The records sit below. Return every line in them that holds the word "screenshot".
─── Task input ───
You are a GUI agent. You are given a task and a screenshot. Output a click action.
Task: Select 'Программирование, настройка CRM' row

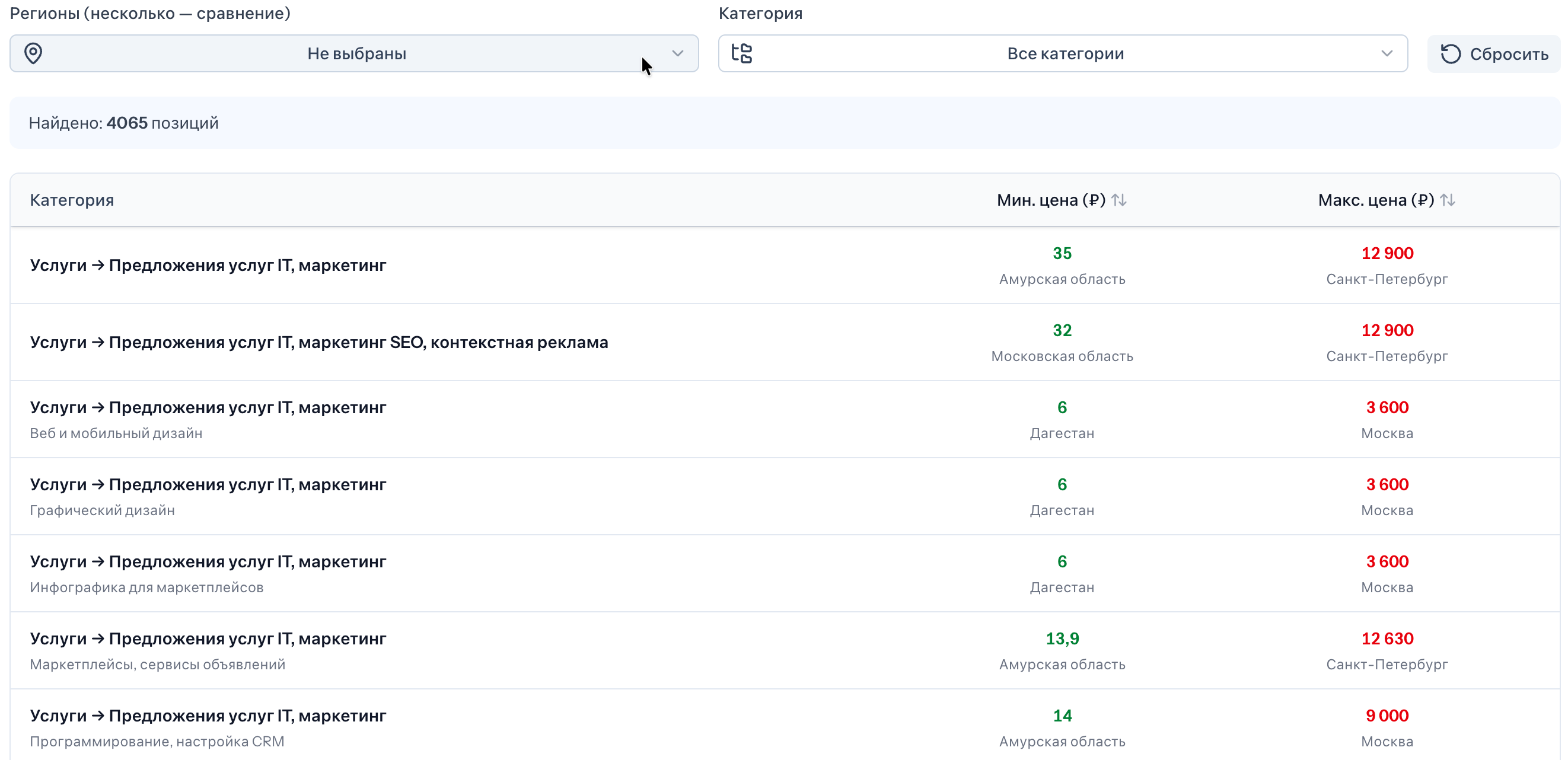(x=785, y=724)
───
─── Task input ───
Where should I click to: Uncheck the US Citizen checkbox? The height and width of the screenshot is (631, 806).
───
─── Task input ───
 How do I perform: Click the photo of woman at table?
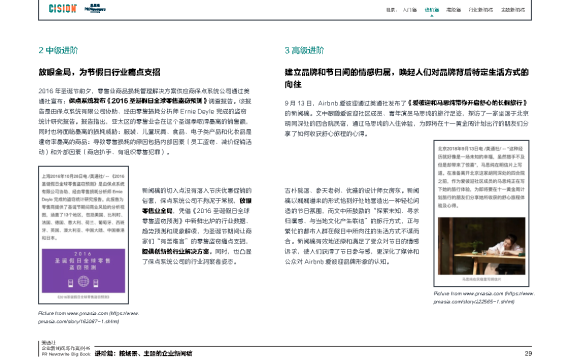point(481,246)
───
Solved exercise
You are a GUI agent. You are given a task and a screenshot. Output a click action.
Where should I click to: Uncheck the US Citizen checkbox? The height and width of the screenshot is (631, 806).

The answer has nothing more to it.